─── Selected extract

This security shortfall compounds growing challenges from complexity that include evolving security policy, upgrades and expansion and change processes. Not surprisingly, channels that pose the biggest threat to critical servers are the ones that introduce a multitude of threat vectors: corporate e-mail systems, bring-your-own-device trends and social networks. Most organizations end up unaware that they have suffered an attack.
"What organizations need to understand is that cybercriminals are changing their attack plan. The target is on domain controllers that are essentially the master vault key for the entire enterprise that grants access to confidential assets," said Ben Ramirez, a Frost & Sullivan industry analyst. "Once they are able to infiltrate and extract the enterprise credentials from the domain controllers, they are able to navigate the network freely while stealing IP data under the enterprise's radar. Even more concerning is the speed and methodology attackers implement in these advanced attacks, which allows them to bypass traditional detection systems for long periods of time."
Outside research corroborates these findings. According to a Fireeye Advanced Threat Report covering the threat landscape for the first half of 2012, organizations are stymied to overcome a dramatic explosion of advanced malware in terms of volume and effectiveness in bypassing traditional signature-based security mechanisms.

──────
─── Provided data

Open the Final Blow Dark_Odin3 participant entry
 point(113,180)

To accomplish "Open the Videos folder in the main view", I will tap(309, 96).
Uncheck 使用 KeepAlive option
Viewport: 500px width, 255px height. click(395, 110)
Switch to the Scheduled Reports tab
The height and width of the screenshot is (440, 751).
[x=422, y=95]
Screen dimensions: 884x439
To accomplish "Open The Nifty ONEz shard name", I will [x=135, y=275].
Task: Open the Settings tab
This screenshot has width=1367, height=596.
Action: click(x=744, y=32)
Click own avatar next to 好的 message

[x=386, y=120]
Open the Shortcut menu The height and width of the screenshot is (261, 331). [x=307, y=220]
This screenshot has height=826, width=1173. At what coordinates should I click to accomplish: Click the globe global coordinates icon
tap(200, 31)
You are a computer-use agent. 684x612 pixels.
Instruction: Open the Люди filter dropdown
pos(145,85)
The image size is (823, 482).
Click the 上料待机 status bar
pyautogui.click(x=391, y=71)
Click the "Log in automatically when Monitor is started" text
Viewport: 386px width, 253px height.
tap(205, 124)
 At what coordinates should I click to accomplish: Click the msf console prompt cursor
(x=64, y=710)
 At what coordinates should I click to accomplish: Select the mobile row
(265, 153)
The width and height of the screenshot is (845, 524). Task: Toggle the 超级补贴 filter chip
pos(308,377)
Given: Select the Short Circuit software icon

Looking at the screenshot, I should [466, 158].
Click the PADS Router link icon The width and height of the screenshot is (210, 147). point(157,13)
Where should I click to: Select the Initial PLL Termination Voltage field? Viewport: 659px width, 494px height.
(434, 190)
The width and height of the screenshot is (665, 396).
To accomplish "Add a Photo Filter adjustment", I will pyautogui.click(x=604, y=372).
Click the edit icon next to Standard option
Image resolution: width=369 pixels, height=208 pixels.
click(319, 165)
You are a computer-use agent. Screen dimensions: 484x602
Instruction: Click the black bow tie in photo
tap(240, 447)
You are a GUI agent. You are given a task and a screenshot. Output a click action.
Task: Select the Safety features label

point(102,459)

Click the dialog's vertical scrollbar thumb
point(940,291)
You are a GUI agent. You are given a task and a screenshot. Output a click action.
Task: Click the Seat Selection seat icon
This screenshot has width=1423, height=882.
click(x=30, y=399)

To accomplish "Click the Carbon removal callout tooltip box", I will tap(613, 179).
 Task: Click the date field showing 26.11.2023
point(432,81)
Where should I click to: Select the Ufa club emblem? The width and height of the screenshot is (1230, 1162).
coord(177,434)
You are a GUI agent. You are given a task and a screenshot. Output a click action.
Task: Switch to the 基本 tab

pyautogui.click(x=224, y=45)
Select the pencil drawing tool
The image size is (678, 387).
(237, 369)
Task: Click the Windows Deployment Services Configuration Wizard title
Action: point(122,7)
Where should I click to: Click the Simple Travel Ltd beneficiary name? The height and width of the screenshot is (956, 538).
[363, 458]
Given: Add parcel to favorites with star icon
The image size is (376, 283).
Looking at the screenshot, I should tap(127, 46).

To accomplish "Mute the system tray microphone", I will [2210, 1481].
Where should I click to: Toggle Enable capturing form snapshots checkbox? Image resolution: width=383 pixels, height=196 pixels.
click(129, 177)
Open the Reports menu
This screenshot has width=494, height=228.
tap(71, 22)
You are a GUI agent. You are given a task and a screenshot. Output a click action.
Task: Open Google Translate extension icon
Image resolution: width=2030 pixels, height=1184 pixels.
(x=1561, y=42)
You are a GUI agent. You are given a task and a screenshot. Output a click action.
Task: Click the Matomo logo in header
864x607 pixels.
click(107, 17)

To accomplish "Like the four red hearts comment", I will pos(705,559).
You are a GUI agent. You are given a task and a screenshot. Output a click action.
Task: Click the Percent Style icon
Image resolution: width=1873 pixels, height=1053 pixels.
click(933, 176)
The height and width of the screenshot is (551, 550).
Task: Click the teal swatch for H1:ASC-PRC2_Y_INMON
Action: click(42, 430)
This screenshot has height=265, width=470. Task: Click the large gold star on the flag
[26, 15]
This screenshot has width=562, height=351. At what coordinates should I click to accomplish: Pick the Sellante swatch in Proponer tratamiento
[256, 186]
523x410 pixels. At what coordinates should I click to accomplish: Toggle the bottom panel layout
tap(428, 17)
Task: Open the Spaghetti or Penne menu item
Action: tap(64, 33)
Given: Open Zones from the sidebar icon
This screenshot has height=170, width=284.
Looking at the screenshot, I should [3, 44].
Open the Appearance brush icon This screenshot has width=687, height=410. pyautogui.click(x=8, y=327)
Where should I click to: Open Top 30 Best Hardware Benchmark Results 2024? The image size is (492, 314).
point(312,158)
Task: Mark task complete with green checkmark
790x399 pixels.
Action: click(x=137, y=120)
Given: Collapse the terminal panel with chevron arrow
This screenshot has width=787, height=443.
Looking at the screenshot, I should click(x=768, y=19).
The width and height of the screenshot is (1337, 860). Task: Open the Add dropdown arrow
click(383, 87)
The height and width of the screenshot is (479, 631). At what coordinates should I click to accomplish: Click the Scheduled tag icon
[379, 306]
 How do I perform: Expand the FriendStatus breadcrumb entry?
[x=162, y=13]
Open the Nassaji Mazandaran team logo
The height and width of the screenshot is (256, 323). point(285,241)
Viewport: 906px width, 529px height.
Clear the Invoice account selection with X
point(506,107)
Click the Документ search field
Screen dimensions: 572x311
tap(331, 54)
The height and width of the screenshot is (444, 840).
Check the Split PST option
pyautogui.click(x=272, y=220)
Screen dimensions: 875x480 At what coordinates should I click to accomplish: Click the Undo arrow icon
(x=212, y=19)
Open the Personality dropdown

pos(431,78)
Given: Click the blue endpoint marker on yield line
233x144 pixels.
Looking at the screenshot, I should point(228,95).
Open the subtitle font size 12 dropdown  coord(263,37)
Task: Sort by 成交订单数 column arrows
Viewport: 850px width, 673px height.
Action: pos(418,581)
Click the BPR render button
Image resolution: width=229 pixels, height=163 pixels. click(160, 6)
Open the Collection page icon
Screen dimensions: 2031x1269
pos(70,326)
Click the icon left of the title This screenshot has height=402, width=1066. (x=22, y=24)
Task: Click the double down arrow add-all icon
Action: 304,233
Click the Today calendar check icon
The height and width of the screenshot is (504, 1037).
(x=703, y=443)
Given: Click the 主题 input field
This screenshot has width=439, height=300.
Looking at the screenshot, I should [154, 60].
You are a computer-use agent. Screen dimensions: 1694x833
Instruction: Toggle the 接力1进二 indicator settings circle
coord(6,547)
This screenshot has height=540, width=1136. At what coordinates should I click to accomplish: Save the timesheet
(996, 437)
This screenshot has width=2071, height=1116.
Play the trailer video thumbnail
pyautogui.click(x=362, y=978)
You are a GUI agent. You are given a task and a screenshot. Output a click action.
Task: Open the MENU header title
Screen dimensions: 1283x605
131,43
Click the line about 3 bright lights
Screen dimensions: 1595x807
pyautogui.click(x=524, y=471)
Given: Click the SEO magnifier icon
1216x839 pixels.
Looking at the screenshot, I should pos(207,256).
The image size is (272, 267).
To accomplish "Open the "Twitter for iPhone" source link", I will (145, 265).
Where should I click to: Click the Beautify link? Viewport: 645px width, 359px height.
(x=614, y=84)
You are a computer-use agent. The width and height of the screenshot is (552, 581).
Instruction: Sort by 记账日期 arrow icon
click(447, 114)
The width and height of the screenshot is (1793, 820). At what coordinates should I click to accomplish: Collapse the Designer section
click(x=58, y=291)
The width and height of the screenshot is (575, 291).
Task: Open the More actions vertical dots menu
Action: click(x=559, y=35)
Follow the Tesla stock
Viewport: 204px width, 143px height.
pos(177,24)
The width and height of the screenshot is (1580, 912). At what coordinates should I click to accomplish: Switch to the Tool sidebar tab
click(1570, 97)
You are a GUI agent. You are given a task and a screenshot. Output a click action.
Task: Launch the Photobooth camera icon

──────

Problems to work on:
(a) Answer these from the security excerpt:
(i) Which three channels does it name as posing the biggest threat to critical servers?
(ii) What does Ben Ramirez call domain controllers?
(iii) What period does the Fireeye Advanced Threat Report cover?
(b) Reproduce the stretch of the security excerpt from "This security shortfall" through "suffered an attack.".

Set of answers:
(a)
(i) Corporate e-mail systems, bring-your-own-device trends and social networks.
(ii) Essentially the master vault key for the entire enterprise, which grants access to confidential assets.
(iii) The first half of 2012.

(b)
This security shortfall compounds growing challenges from complexity that include evolving security policy, upgrades and expansion and change processes. Not surprisingly, channels that pose the biggest threat to critical servers are the ones that introduce a multitude of threat vectors: corporate e-mail systems, bring-your-own-device trends and social networks. Most organizations end up unaware that they have suffered an attack.